Work task » Count how many lines of the data below contain the string "text". Reply with only the number.

Data provided »
******************************
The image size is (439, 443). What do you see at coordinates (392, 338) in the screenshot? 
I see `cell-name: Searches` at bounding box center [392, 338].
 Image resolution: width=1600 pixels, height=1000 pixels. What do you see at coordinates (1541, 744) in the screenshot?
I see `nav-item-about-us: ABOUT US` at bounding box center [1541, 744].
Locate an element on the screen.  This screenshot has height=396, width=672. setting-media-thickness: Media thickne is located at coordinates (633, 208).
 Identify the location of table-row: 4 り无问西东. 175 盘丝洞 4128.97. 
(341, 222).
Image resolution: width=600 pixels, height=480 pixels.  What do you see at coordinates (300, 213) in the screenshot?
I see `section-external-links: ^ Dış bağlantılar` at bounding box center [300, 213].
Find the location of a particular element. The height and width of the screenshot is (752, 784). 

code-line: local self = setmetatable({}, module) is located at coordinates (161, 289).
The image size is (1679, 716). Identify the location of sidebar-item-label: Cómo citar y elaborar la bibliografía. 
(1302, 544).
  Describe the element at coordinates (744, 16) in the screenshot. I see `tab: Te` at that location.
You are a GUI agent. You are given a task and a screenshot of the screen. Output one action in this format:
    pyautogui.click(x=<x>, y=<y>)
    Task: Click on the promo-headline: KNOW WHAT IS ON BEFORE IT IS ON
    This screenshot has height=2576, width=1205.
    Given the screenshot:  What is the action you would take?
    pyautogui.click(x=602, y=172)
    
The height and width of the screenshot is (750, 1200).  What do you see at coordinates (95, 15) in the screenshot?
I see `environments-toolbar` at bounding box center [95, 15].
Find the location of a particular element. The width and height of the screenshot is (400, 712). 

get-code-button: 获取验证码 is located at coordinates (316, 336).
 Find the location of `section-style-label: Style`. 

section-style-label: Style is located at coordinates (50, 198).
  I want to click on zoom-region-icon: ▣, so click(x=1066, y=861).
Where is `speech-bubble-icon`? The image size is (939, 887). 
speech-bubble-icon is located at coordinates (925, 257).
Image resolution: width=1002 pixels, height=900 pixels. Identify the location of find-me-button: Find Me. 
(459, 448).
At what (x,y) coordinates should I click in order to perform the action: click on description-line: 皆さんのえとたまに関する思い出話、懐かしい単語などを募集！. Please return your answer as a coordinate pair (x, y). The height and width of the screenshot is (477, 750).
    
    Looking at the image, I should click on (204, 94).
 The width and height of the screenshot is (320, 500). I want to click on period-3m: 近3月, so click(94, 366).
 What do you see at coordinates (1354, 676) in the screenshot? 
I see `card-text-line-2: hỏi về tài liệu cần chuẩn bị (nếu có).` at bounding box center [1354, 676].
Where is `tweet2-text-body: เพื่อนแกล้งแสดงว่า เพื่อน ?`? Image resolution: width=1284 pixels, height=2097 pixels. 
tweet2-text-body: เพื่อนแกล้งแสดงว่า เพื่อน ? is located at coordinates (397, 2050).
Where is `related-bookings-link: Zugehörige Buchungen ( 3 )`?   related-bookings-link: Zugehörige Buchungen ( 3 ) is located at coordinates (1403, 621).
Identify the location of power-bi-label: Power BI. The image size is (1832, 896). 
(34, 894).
******************************
Your response » 3